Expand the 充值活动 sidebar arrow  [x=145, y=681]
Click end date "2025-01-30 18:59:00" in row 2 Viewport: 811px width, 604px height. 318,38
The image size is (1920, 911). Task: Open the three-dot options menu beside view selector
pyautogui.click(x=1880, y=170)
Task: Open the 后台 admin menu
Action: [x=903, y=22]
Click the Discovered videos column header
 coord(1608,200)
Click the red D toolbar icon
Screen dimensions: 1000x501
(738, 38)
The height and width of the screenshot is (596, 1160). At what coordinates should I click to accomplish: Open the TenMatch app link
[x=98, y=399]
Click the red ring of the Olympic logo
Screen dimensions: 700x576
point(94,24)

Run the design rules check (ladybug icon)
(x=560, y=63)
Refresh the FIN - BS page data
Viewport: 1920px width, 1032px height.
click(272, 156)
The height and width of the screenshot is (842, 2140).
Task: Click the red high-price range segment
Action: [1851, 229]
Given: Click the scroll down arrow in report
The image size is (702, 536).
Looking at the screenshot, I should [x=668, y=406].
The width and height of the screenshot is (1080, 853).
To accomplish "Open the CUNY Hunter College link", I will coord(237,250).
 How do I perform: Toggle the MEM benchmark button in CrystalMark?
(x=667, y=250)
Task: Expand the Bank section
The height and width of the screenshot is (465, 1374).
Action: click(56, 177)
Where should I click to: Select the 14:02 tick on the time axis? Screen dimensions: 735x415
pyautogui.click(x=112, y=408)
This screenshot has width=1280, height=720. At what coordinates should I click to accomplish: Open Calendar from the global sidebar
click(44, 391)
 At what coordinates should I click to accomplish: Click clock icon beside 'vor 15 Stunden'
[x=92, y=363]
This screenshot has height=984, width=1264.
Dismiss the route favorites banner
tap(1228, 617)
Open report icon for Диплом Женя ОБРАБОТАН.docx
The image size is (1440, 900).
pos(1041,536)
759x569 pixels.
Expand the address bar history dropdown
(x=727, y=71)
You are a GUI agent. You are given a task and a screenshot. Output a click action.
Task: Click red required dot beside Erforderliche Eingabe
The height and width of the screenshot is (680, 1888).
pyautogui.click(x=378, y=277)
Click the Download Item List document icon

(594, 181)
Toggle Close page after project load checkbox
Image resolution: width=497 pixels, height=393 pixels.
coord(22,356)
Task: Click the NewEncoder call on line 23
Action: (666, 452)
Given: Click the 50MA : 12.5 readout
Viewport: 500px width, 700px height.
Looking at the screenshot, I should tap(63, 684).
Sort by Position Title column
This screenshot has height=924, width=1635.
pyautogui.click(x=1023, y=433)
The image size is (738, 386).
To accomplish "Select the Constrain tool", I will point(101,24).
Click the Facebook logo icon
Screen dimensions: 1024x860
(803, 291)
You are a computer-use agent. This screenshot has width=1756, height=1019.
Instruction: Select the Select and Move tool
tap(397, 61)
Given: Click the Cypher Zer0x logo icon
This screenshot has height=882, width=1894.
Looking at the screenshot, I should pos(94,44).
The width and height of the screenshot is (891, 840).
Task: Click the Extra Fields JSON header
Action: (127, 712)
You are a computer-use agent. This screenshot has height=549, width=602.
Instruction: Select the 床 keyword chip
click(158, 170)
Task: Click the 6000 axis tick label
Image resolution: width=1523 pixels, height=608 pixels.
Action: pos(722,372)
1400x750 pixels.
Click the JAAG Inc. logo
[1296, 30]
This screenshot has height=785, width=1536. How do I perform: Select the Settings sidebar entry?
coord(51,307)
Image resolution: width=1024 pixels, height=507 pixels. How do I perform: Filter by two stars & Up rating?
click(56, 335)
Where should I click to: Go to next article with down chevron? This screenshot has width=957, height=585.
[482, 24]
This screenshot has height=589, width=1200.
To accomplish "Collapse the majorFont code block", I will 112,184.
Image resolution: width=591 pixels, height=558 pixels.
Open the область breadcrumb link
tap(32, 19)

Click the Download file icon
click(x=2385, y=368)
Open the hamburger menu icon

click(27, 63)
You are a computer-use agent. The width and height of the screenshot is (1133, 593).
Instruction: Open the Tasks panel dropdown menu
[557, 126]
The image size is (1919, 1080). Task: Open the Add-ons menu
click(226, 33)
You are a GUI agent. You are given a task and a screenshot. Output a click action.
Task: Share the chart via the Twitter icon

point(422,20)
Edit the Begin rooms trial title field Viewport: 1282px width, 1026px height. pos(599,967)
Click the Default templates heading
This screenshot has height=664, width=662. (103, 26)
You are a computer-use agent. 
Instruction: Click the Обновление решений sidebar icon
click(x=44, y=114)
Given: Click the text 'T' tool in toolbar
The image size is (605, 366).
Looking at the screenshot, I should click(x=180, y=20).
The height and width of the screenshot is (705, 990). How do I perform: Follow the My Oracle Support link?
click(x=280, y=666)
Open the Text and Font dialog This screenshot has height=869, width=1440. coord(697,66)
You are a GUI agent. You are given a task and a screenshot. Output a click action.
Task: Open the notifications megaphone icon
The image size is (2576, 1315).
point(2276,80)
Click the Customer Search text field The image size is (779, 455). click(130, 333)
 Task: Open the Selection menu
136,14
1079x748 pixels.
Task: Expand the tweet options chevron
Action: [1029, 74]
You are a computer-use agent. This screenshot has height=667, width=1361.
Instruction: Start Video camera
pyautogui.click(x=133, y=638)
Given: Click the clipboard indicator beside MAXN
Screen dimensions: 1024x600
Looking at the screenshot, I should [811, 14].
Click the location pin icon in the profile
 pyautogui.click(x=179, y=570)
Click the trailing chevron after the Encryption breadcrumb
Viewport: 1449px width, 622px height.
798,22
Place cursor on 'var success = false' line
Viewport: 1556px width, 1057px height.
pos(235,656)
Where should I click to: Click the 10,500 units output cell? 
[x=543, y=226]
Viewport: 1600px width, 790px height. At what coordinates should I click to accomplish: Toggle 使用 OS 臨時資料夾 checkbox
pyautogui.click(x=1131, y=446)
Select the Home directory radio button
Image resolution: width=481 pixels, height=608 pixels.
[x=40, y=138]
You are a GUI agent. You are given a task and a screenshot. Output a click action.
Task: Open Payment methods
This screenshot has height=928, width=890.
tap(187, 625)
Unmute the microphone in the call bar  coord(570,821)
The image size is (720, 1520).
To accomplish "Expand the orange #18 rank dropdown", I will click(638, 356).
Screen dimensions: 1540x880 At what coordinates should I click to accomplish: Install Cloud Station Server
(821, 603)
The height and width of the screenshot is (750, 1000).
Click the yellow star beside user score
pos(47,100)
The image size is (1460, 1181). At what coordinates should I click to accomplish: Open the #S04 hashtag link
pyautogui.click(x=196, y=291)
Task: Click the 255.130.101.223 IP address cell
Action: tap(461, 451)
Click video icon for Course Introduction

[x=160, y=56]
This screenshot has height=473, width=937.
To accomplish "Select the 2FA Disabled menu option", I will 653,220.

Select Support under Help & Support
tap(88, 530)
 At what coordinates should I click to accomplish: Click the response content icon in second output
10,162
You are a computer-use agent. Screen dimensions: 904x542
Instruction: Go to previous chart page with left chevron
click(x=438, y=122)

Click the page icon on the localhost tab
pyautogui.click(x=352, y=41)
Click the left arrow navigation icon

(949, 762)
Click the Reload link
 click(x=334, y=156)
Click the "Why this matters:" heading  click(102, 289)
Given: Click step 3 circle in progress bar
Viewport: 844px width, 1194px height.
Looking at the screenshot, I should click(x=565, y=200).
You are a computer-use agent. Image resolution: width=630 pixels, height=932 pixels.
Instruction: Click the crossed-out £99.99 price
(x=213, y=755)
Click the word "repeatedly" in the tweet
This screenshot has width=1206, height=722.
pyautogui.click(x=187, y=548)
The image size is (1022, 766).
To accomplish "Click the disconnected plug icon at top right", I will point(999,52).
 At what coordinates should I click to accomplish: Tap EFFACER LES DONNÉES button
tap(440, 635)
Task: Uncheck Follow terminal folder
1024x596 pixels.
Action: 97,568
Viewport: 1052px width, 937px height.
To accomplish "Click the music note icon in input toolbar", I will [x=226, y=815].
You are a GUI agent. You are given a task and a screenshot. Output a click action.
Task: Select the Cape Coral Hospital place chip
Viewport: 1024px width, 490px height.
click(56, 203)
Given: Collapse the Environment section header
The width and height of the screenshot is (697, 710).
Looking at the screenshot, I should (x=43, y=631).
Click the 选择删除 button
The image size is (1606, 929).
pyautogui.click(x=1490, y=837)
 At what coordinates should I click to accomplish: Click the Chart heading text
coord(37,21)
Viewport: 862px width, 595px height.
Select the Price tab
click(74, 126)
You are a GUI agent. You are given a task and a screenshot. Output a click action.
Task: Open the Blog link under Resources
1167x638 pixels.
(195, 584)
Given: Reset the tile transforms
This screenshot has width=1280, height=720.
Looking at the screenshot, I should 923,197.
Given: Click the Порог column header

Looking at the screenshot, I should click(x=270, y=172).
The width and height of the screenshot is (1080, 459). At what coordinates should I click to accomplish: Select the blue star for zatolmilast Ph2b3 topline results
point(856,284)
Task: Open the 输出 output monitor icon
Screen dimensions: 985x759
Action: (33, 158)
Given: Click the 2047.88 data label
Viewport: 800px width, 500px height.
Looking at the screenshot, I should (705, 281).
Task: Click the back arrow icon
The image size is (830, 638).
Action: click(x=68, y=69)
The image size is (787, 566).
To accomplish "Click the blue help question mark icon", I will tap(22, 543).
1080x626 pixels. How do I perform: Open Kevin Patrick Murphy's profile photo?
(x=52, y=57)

- **EXERCISE INSTRUCTIONS**
A single number is expected: how many lines in the entries above hold the word "will".

- **SOLUTION TO THIS PROBLEM**
8